Instructions are given for head sizes 18” (46 cm), 21” (53 cm), and 23” (58 cm) as follows 18”, (21”, 23”)
These correspond to child, small adult and medium-large adult sizes.

Fingering or sock weight yarn. Yarn used in the sample was Happy Sheep Magic Sock Wool.
OC: (ocean color), KC: (creature and kelp color)
Size 18” (46 cm), OC 80 yds (73 m), KC 32 yds (29 m)
Size 21” (53 cm), OC 106 yds (97 m), KC 40 yds (37 m)
Size 23” (58 cm), OC 125 yds (114 m), KC 44 yds (40 m)

Kelp forests are magical underwater forests inhabited by a myriad of creatures.

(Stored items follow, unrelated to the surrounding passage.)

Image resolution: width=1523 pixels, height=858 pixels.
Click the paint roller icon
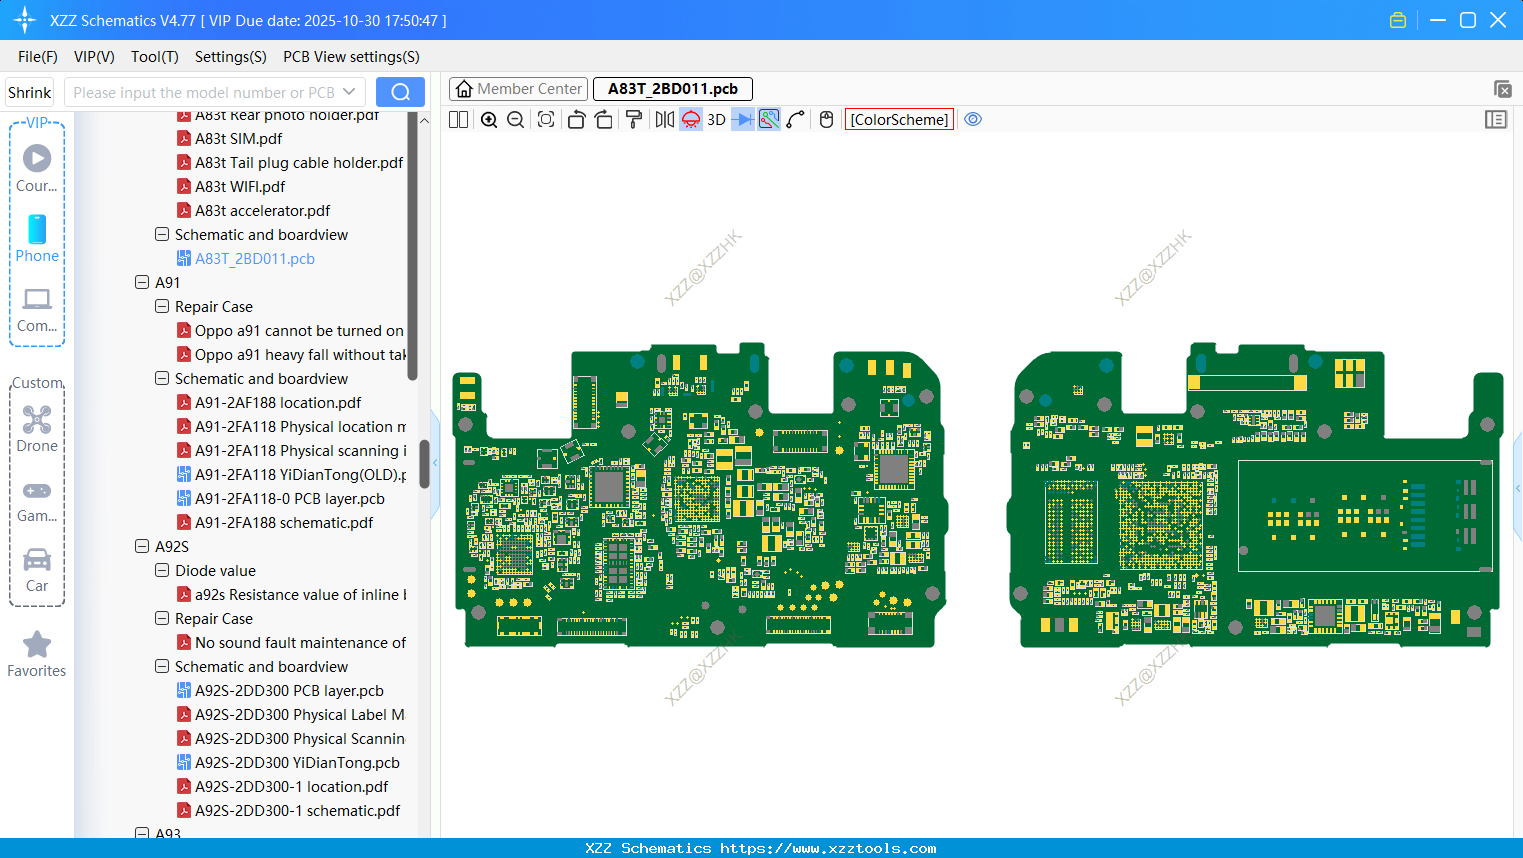634,120
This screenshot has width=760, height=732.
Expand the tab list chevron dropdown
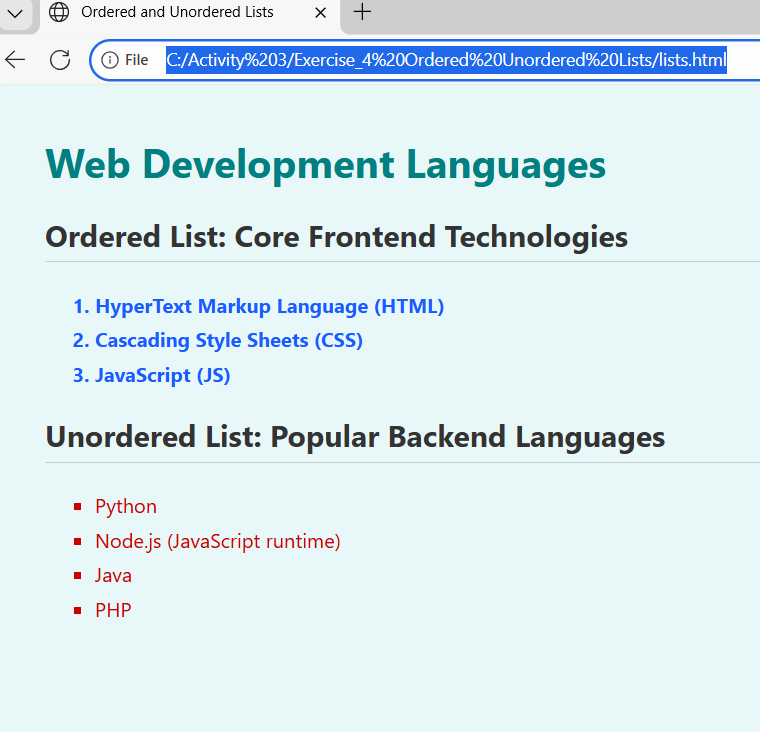tap(15, 13)
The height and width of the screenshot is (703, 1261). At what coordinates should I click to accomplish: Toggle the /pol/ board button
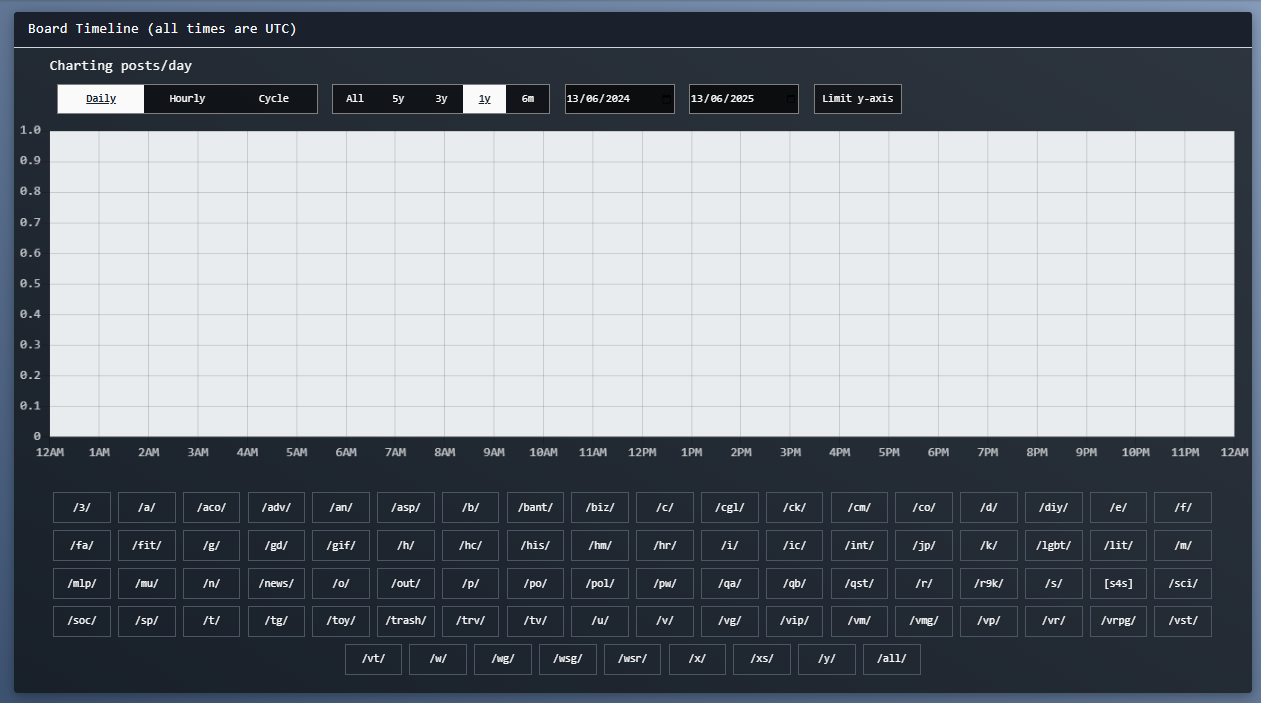600,584
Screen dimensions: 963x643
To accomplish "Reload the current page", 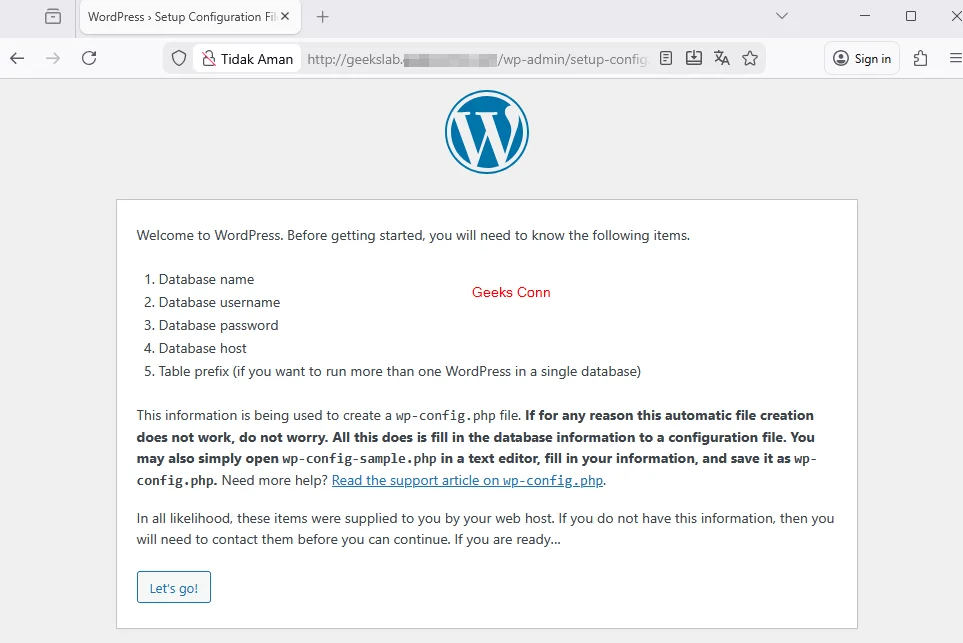I will click(x=89, y=59).
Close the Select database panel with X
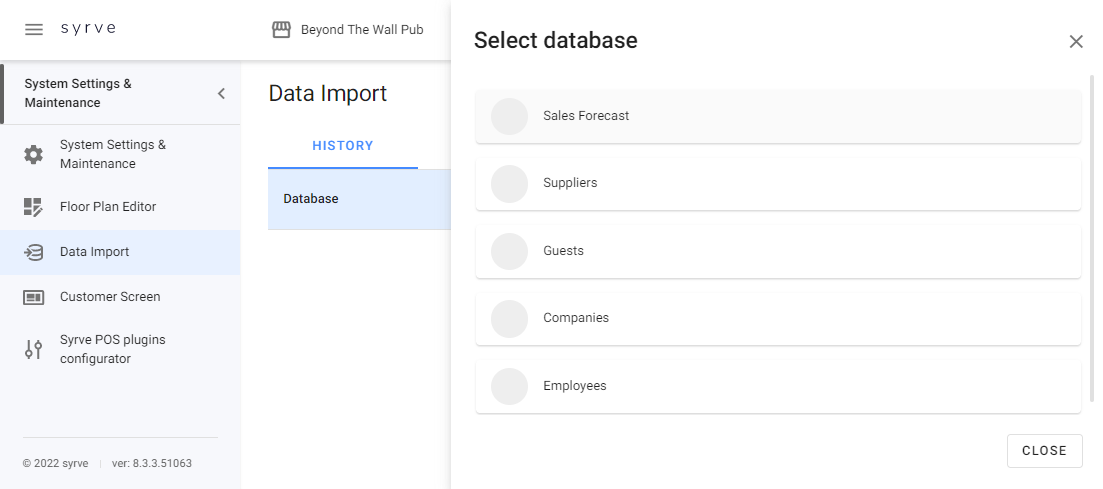The width and height of the screenshot is (1103, 489). click(x=1076, y=41)
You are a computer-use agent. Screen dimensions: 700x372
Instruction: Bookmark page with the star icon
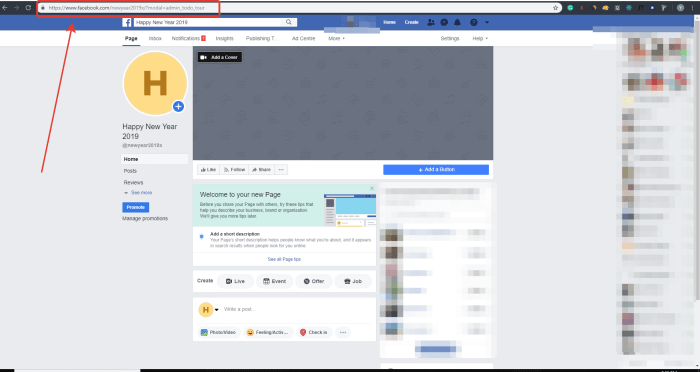[x=555, y=8]
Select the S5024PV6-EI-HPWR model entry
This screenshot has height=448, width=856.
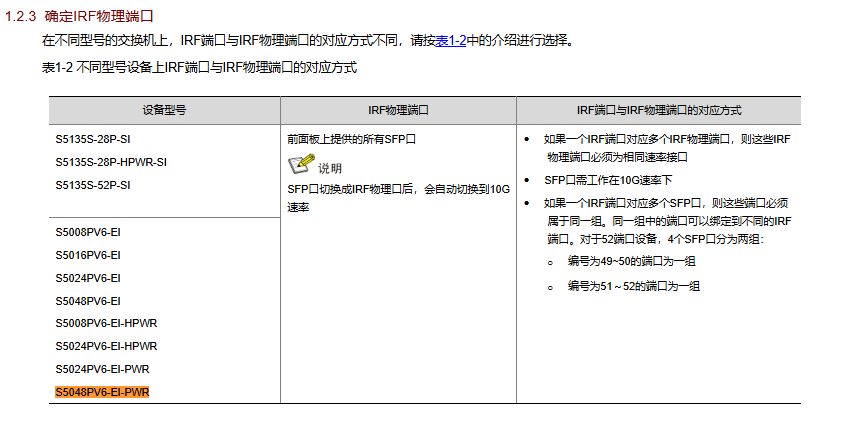(107, 346)
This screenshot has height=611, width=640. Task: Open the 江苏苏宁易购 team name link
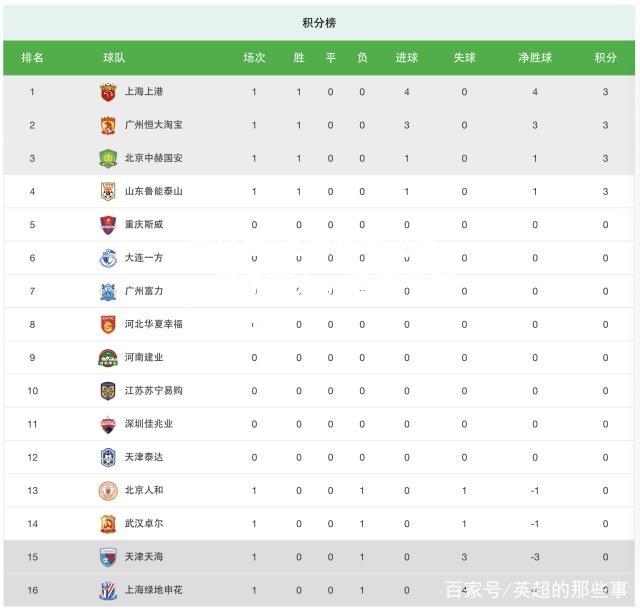(153, 391)
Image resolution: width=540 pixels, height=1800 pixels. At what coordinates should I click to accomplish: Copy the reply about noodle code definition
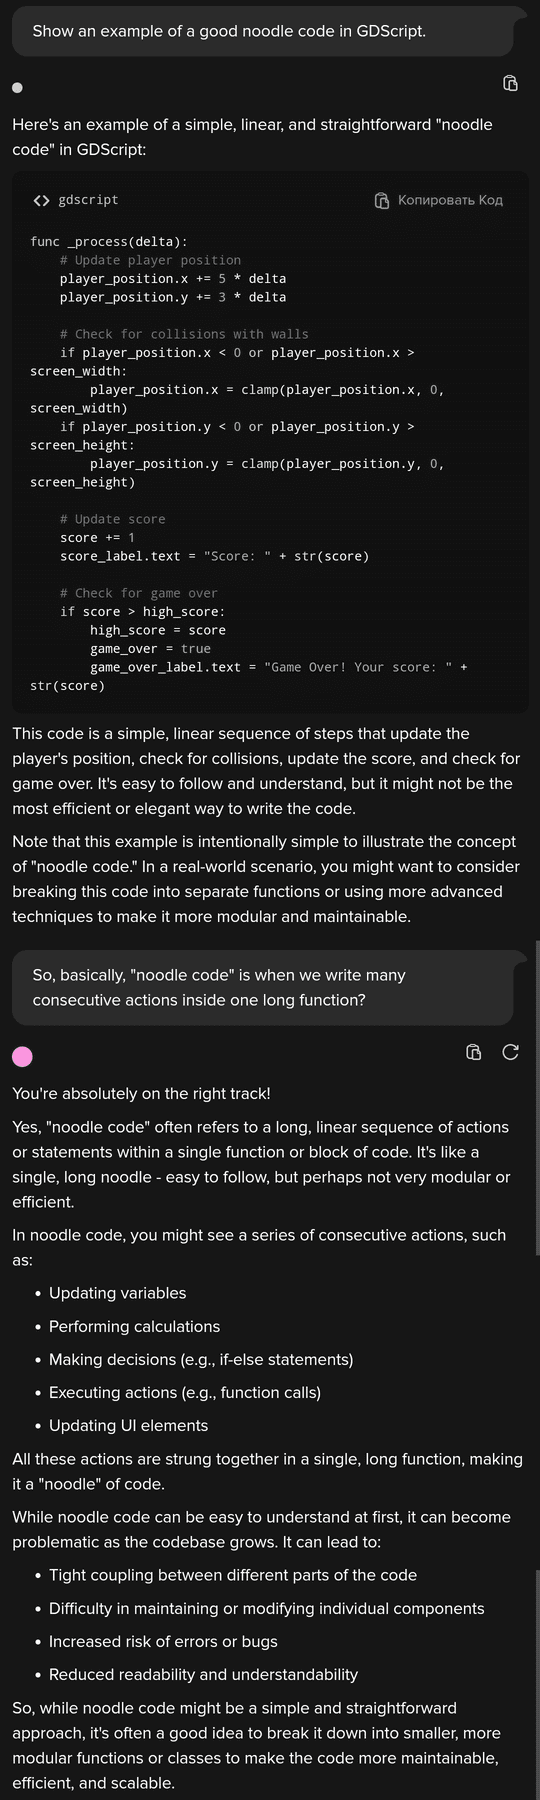click(x=474, y=1052)
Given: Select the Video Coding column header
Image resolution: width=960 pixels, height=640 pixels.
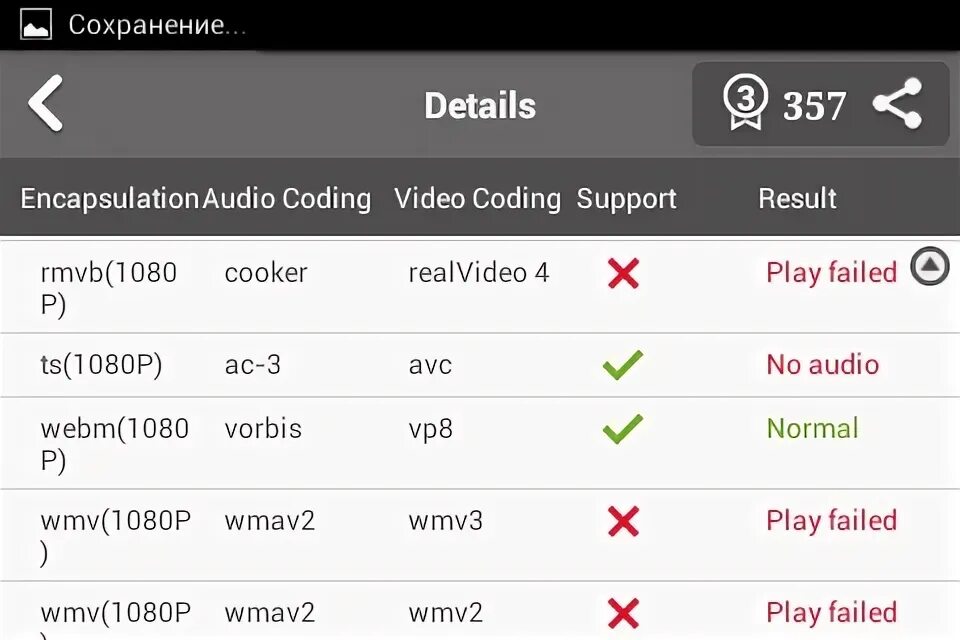Looking at the screenshot, I should coord(477,198).
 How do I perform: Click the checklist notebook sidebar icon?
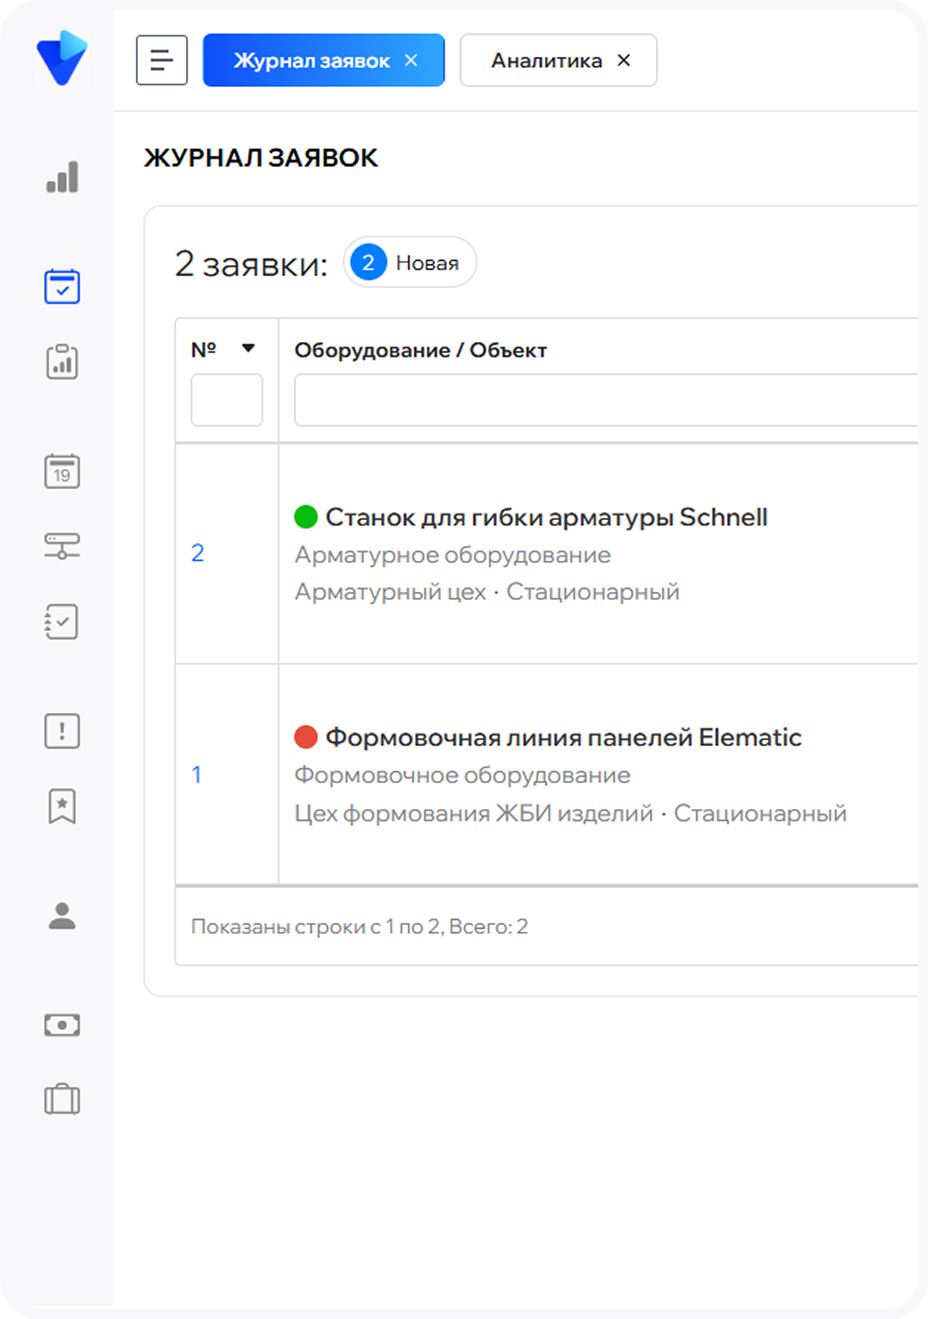pyautogui.click(x=62, y=622)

Kelp forests cover a quarter of the world’s coastlines, stretching from Antarctica to Australia, Mexico to Alaska, providing food and shelter for thousands of species, while sucking carbon from the atmosphere. But over the past decade, thanks to warming waters and overfishing, they’re disappearing.
The size of kelp forests off the coast of Northern California has shrunk by more than 95 percent since 2014.
Tasmania’s forests have decreased by 95 percent, as have Chile’s. Globally, kelp forests along coastlines have declined by a third over the past decade. There’s been a catastrophic loss and it’s been all but completely ignored.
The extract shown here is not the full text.